VM: We’re going to move on to some diabetes talk. What is the correlation between diabetes and diet?
JG: There’s a lot of things that are increasing the risk for diabetes. Processed meats have been linked. Diets that are high in fat. Obviously there’s a sugar connection, so a lot of refined sugar, like table sugar, pastries, cakes or candies. Those unhealthy vegan foods, that stuff can increase the risk. More than anything, it just seems to be obesity and overeating. Not overeating the right foods, but the wrong foods. The foods that are real calorically dense, with little or no nutritional value.
There’s this big diabetes-cancer connection, and we know obesity is kind of holding it all toegether. So if you’re obese, and you’re diabetic, you’re have almost double the risk of cancer. How do you get away from that? You want to lower the blood sugars, but you want to lower the weight too. Something we educate consumers on is something called Intramyocellular lipids. All it is is fat inside the cell. What happens is when fat gets trapped inside a muscle cell, for example, it affects the insulin sensitivity. So, not only do we have to worry about the sugar with diabetes, we have to worry about the fat, because all of that is affecting this insulin sensitivity. As we know with diabetes, insulin helps get glucose into the cell to be used for energy, so when there’s lots of fat inside the cell, it blocks off that whole necessary function that the body needs.
The key points for diabetes is getting the fat out of the diet, and the animal products out of the diet, and getting the fat out of the cell so the insulin can work again.
VM: I read in your bio that you took part in something called a diabetes lifestyle intervention program. What does that entail?

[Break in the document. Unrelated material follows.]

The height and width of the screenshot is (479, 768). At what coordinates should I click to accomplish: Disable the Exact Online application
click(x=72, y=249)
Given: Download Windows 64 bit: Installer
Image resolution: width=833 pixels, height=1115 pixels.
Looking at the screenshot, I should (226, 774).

JG: That’s going to be a long answer! On the Marshall Islands - a little stretch of land located in the middle of nowhere 2,000 miles southwest of Hawaii - there is a huge diabetes epidemic. The reason for the epidemic is their diet. When we look at their diet, it’s processed meat like Spam, it’s white rice, pancakes, white flour, sugar, soda pop. The common breakfast in the morning is a can of soda for a child, a Popsicle, and a packet of like Top Ramen, or deep-fried noodles, but they don’t use the seasoning, they put Kool-Aid on it. I’m not even joking. You could not invent a better diet to induce diabetes on this island. Everybody’s getting diabetes. One out of every two people over 35 will get diabetes. They’re not the richest island, so if you don’t have financial security, you really can’t get off the island, let’s say if you need dialysis, or something like that. Or to get your blood filtered when your kidneys shut down. That doesn’t occur, so it’s really frightening and a sad situation when someone does get diabetes, because you’ve essentially been given a death sentence. They’re going to die from diabetic complications.

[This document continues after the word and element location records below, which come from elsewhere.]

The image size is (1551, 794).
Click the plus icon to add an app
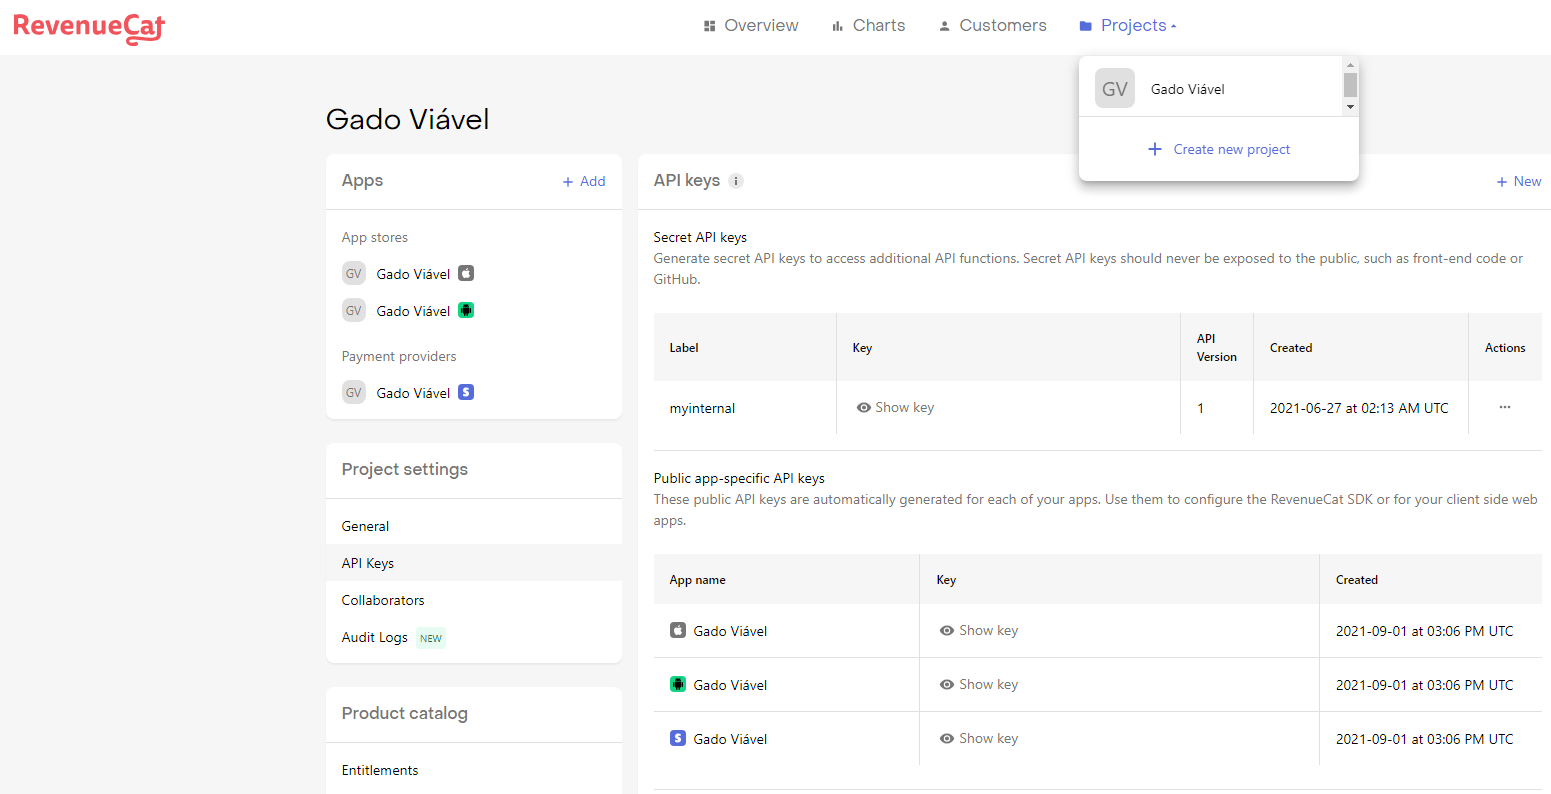[x=568, y=182]
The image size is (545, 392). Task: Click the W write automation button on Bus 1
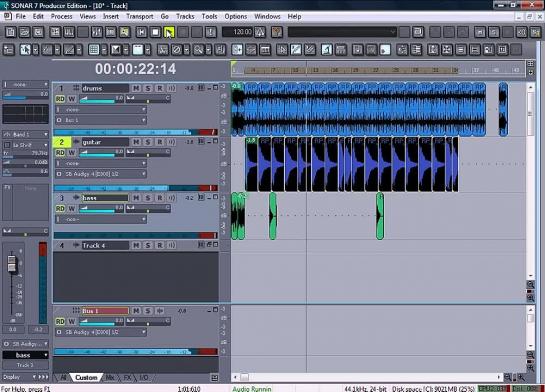pos(72,321)
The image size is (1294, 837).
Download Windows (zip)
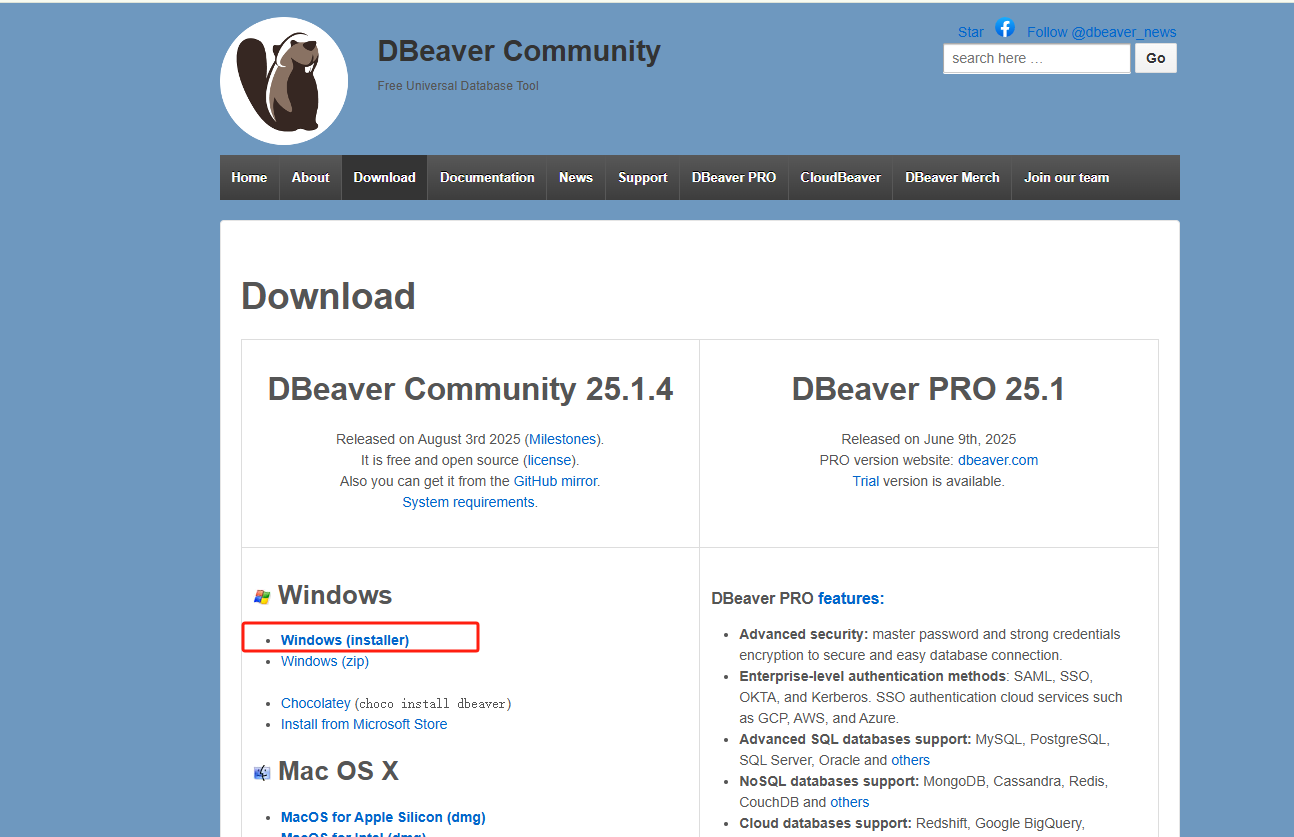tap(324, 661)
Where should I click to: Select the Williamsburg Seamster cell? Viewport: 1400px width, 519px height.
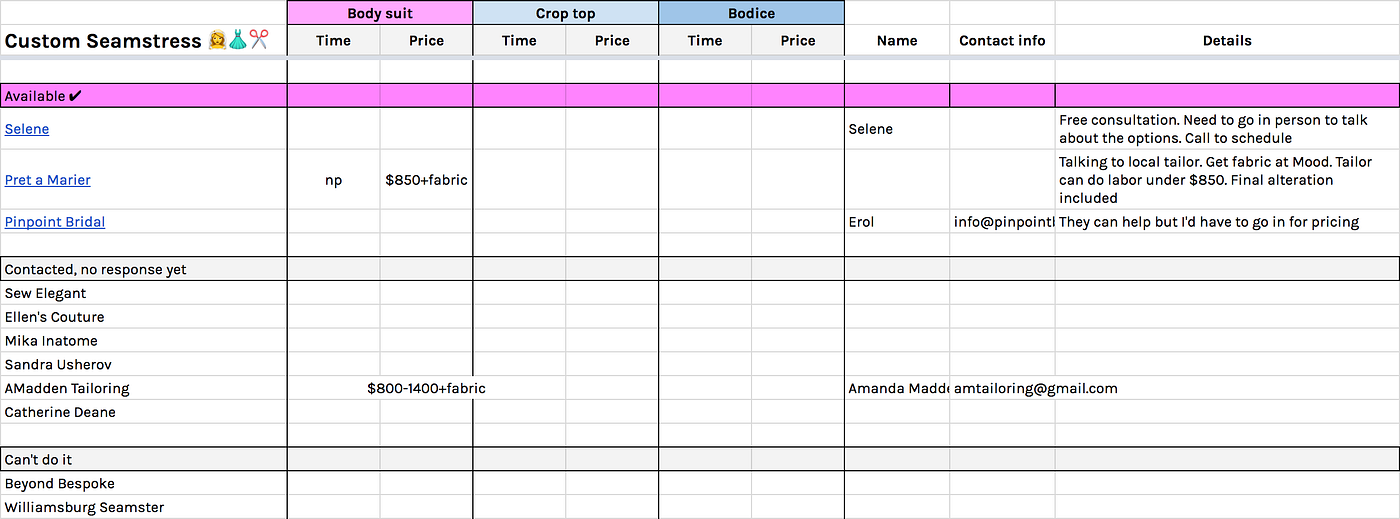tap(143, 507)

So, we go over there, and I was interning at the time with a great dietician, Brenda Davis. [Ed. note: Read some of Brenda Davis's books on diet here.] What we did was put people on a low-fat vegan diet. We let them eat as much as they want, and completely reversed many people’s diabetes and lowered many blood sugars. The fact is, we went to a population that needed severe help and completely altered their diet, got better food in the stores, and got the population to come to our clinic. Once they started exercising and eating better, and doing the things you need for diabetes prevention, that’s what was working. Everybody was just so much happier after they started getting better.
VM: So, it’s reversible?
JG: I won’t say it’s reversible, I don’t want you to get the idea that everybody with diabetes will be reversed. I will say that eight or nine times out of ten that can definitely happen, but it depends on the aggressiveness of the lifestyle intervention and the dedication of the person, but we do know medications can be stopped. We took people off their medications and even off their insulin in the Marshall Islands. Even in some of our diabetes clinical studies here in D.C. It can be reversed. With research you can never make absolutes.